Nokogiri Tutorial: Best HTML Parser for Ruby

July 8, 2024 · 8 min read

You've done the hard work of accessing a website and fetching its raw HTML data. But how do you turn it into easy-to-access information?

When web scraping in Ruby, consider Nokogiri, the tried-and-tested HTML parser.

In this Nokogiri tutorial, you'll learn how to parse HTML in Ruby, starting with the basics and progressing to more complex scenarios using real-world examples.

What Is Nokogiri?

Nokogiri is a Ruby wrapper for C's libxml2 and libgumbo. This unique configuration gives Nokogiri the high-grade performance of a C-based HTML/XML parser with Ruby's ease of use and scalability.

Nokogiri supports Node manipulation, XPath, and CSS3 selectors. Combined with user-friendly jQuery extensions, these features allow you to easily read, write, modify, and query HTML and XML documents. All this and more make Nokogiri a valuable tool for large-scale scraping projects.

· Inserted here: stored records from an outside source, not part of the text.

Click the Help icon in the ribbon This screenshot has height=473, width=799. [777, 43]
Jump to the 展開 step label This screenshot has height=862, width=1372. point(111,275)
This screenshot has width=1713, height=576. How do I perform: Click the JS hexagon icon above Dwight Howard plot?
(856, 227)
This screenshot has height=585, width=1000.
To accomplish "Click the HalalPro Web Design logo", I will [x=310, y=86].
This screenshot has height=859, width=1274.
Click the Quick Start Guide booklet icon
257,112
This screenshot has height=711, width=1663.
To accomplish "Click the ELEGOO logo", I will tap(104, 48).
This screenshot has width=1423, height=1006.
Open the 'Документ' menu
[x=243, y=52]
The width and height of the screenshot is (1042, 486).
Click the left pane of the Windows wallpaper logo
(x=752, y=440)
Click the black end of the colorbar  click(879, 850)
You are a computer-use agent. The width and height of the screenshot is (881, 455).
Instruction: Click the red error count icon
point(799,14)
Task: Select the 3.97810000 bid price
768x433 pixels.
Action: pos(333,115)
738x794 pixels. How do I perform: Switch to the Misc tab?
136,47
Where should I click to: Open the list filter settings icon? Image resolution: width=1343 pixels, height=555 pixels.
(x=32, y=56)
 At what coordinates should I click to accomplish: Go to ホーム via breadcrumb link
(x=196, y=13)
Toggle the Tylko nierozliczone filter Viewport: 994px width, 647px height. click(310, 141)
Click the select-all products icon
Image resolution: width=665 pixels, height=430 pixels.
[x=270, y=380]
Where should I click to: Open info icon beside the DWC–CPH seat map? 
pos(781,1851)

How to Parse Html With Nokogiri in Ruby?

Parsing HTML with Nokogiri in Ruby is easy. Once you load the HTML document, you can query the DOM for the target elements and extract your desired data.

Below, you’ll find a step-by-step Nokogiri tutorial on parsing HTML in Ruby. As an exercise, you’ll extract data from the Scraping Course, a sample eCommerce website for testing web scrapers.

ScrapingCourse.com Ecommerce homepage
Click to open the image in full screen

Step #1: Install Nokogiri

Nokogiri provides "Native gems", which reduce the need to compile C extensions or configure system dependencies and make the installation straightforward.

First, ensure your environment meets the Ruby 3.0 or higher prerequisite. Then, install Nokogiri using native gems:

Terminal
gem install nokogiri

Your installation should only take a few seconds, and your output should look like this:

Output
Fetching nokogiri-1.16.5-x64-mingw-ucrt.gem
Successfully installed nokogiri-1.16.5-x64-mingw-ucrt

Alternatively, if you're using Bundler, add Nokogiri to your GemFile and run the following command to build:

Terminal
bundle install

Once your installation is complete, create a .rb file in your project directory and import the necessary modules, Nokogiri, and open-URI (an HTTP client, part of the Ruby standard library, for making GET requests and retrieving raw HTML).

scraper.rb
require 'nokogiri'
require 'open-uri'

All done! Now, let's move on to extracting HTML data.

Step #2: Extract HTML

Let's extract the HTML source file that you’ll later parse.

Make a GET request to the target URL (https://www.scrapingcourse.com/ecommerce/) using open-URI and retrieve the response.

scraper.rb
# import the necessary modules
require 'nokogiri'
require 'open-uri'
 
begin
  # make the GET request and retrieve the HTML content
  html_content = URI.open('https://www.scrapingcourse.com/ecommerce/').read
 
  # output the HTML content
  puts html_content
 
rescue OpenURI::HTTPError => e
  puts "An error occurred: #{e.message}"
end
Frustrated that your web scrapers are blocked once and again?
ZenRows API handles rotating proxies and headless browsers for you.
Try for FREE

Step #3: Parse Your First Data

When parsing HTML with Nokogiri, you can search for nodes using XPath, CSS selectors, or mixing and matching tags. The best option depends on your project needs and use cases. If you’re unsure which method to choose, check out our XPath vs CSS selector comparison guide.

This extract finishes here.